"""

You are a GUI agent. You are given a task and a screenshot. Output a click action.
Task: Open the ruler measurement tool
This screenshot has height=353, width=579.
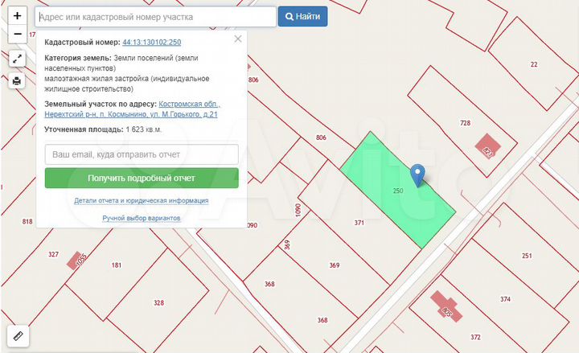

"""
"""

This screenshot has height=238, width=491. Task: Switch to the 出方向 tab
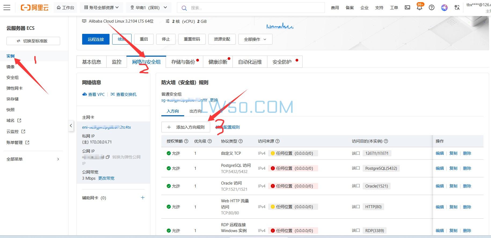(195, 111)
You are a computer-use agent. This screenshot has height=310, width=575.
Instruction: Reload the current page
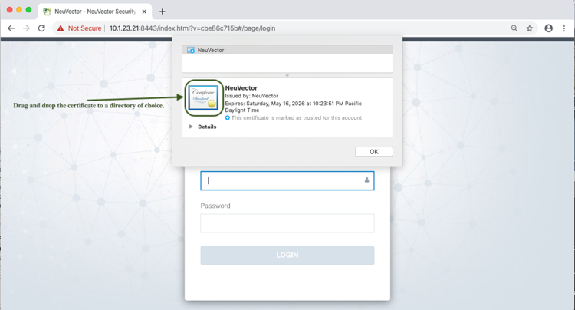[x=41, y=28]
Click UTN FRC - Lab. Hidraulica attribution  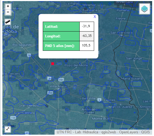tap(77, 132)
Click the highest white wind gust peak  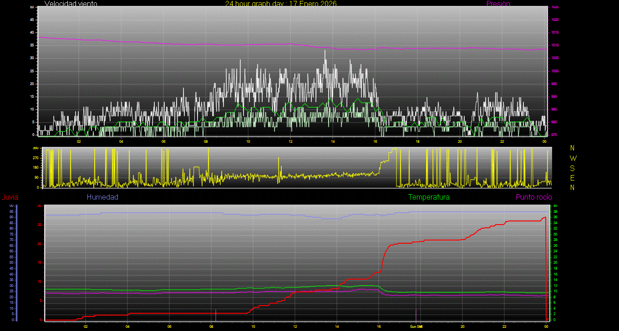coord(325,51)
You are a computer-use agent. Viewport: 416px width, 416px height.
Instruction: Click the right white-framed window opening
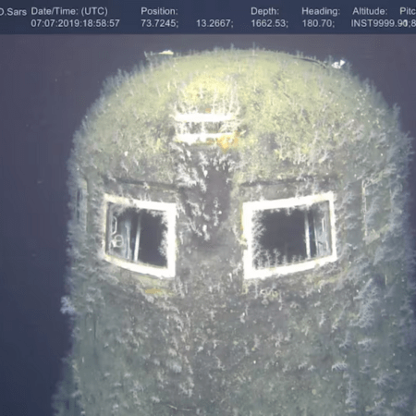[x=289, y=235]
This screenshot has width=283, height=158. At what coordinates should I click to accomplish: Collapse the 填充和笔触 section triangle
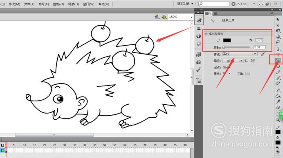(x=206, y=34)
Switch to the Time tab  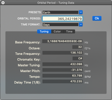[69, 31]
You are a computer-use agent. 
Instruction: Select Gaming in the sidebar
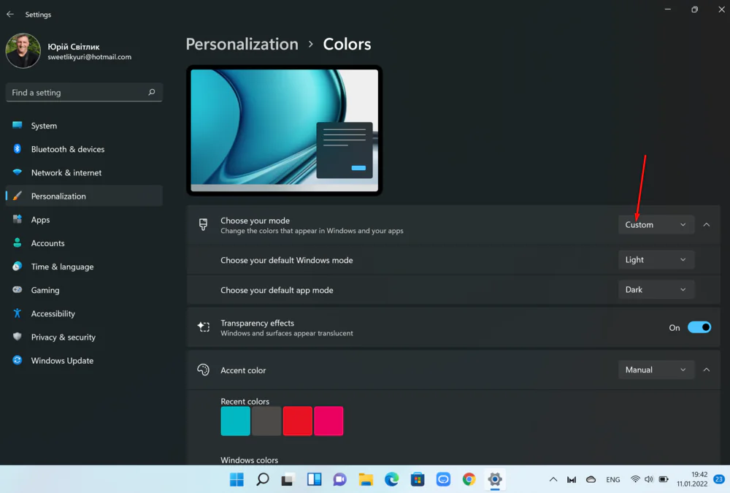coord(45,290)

"""

• Exercise brief: Everything above from the line with "You are a GUI" to the line with "This screenshot has height=353, width=579.", both included, must be repeated exactly, and nothing outside that range.

• Answer space:
You are a GUI agent. You are given a task and a screenshot. Output a click action.
Task: Open the ruler measurement tool
This screenshot has height=353, width=579.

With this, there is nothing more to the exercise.